- _SUPPLIED PASSAGE_
........
In summation, demographic factors exhibit a discernible connection with the psychological responses to financial challenges exhibited by households. This is true historically and during the COVID-19 pandemic.

6. Factors Related to Financial Stress

As described above, the COVID-19 pandemic created a substantial negative impact on society and households, both in the short term and the long term. This impact has manifested in various ways, including heightened anxiety related to health issues, job insecurity, financial instability, elevated stress levels, and increased conflicts within couples due to self-quarantine and telecommuting measures. Additionally, individuals have encountered challenges related to credit card payments, escalating debts, and a global economy that has experienced an unprecedented slowdown (Mastropietro et al. 2020; Phan and Narayan 2020; Remuzzi and Remuzzi 2020). Consequently, the amplification of financial stress resulting from the COVID-19 pandemic can be expected to have a substantial impact on individuals’ financial well-being today and into the future (Brewer and Gardiner 2020; Brodeur et al. 2021).
The issue of financial stress is not unique to the COVID-19 pandemic. Financial stress is known to have arisen during previous economic and global health crises. For instance, researchers who studied the 2008 global financial crisis observed an increase in biased financial decision making at the household level, which likely resulted in and from increased stress levels (Apostolakis and Van Dijk 2018). Apostolakis and Van Dijk (2018) found that sociological factors such as one’s living situation, care provisions, health conditions, and loneliness are linked to feelings of financial stress, impaired financial decision making, and other problematic household financial outcomes. It has been well established in the literature that global health crises, such as the COVID-19 pandemic, cause people to experience emotional distress, encompassing symptoms such as anxiety, depression, and anger (Ensel and Lin 1991). Thus, it can be postulated that the outbreak of the COVID-19 pandemic induced stress, which was accompanied by a spectrum of negative emotions as well as concerns regarding personal and familial health and economic losses (Forbes et al. 2016).
........
- _Dataset entries_
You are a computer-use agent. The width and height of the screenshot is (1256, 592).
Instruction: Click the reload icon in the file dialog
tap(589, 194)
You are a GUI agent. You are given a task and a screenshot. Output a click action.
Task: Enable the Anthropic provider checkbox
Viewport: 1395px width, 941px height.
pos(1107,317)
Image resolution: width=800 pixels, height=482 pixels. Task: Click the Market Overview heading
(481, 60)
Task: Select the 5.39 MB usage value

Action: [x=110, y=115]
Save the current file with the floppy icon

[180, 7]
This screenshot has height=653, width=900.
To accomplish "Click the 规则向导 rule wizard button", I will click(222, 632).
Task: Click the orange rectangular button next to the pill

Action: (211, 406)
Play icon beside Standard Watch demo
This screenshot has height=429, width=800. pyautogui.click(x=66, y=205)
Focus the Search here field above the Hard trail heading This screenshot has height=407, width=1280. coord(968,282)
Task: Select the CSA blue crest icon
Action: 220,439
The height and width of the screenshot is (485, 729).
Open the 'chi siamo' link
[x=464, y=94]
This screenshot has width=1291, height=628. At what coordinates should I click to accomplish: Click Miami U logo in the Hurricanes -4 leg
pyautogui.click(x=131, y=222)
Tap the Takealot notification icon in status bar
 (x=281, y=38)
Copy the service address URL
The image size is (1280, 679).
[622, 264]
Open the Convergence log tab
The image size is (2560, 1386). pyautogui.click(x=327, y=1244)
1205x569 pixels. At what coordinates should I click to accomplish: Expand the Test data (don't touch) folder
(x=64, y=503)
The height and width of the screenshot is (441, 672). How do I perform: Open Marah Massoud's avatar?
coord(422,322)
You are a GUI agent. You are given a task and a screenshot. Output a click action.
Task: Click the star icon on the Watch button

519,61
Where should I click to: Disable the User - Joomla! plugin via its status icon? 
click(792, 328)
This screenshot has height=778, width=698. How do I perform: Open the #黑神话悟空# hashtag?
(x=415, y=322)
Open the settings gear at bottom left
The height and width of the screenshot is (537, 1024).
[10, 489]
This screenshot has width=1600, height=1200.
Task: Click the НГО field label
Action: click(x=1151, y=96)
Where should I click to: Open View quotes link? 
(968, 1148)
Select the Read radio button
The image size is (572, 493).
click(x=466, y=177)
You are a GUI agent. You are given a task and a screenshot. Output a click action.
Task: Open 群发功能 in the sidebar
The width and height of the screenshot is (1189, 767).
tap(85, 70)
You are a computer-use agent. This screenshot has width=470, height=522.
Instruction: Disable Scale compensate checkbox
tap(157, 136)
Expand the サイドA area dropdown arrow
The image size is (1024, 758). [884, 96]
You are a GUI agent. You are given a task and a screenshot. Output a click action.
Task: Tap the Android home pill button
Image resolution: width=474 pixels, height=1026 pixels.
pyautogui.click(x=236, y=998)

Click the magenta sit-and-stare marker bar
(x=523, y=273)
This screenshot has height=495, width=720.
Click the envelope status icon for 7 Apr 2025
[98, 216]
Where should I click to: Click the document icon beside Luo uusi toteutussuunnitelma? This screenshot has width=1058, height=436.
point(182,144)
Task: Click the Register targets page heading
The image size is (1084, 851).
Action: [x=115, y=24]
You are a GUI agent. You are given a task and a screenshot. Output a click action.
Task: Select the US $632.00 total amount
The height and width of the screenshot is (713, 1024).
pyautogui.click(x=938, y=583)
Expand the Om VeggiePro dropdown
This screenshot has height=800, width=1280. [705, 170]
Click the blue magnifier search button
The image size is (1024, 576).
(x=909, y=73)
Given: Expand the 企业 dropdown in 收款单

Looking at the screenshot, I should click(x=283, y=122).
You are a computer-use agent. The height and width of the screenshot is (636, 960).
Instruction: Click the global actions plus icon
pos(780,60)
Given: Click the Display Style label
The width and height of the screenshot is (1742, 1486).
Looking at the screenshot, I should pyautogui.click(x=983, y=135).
........
- _ACTIVITIES_
1. In the financial stress passage, which sociological factors did Apostolakis and Van Dijk (2018) link to feelings of financial stress?
2. Please write the next part of the financial stress passage, picking up after its last sentence.

- _ANSWERS FOR THE EXERCISE_
1. One's living situation, care provisions, health conditions, and loneliness.

2.
However, even though researchers and policymakers acknowledge the relationship between health crises and stress reactions, comprehensive descriptions of the association are lacking in the current body of literature. For example, there are only a handful of studies that have reported on the socioeconomic or socio-demographic factors associated with financial stress. Nearly all of these studies suggest that stress is felt more acutely by lower-income households and individuals with a lower net wealth (Guan et al. 2022). In addition to income and wealth, other researchers have documented a link between financial worries and psychological distress and other socio-demographic factors, including gender, marital status, employment, and education (e.g., Ryu and Fan 2023). Based on the extant literature, this study controlled for these and other socioeconomic or sociodemographic factors.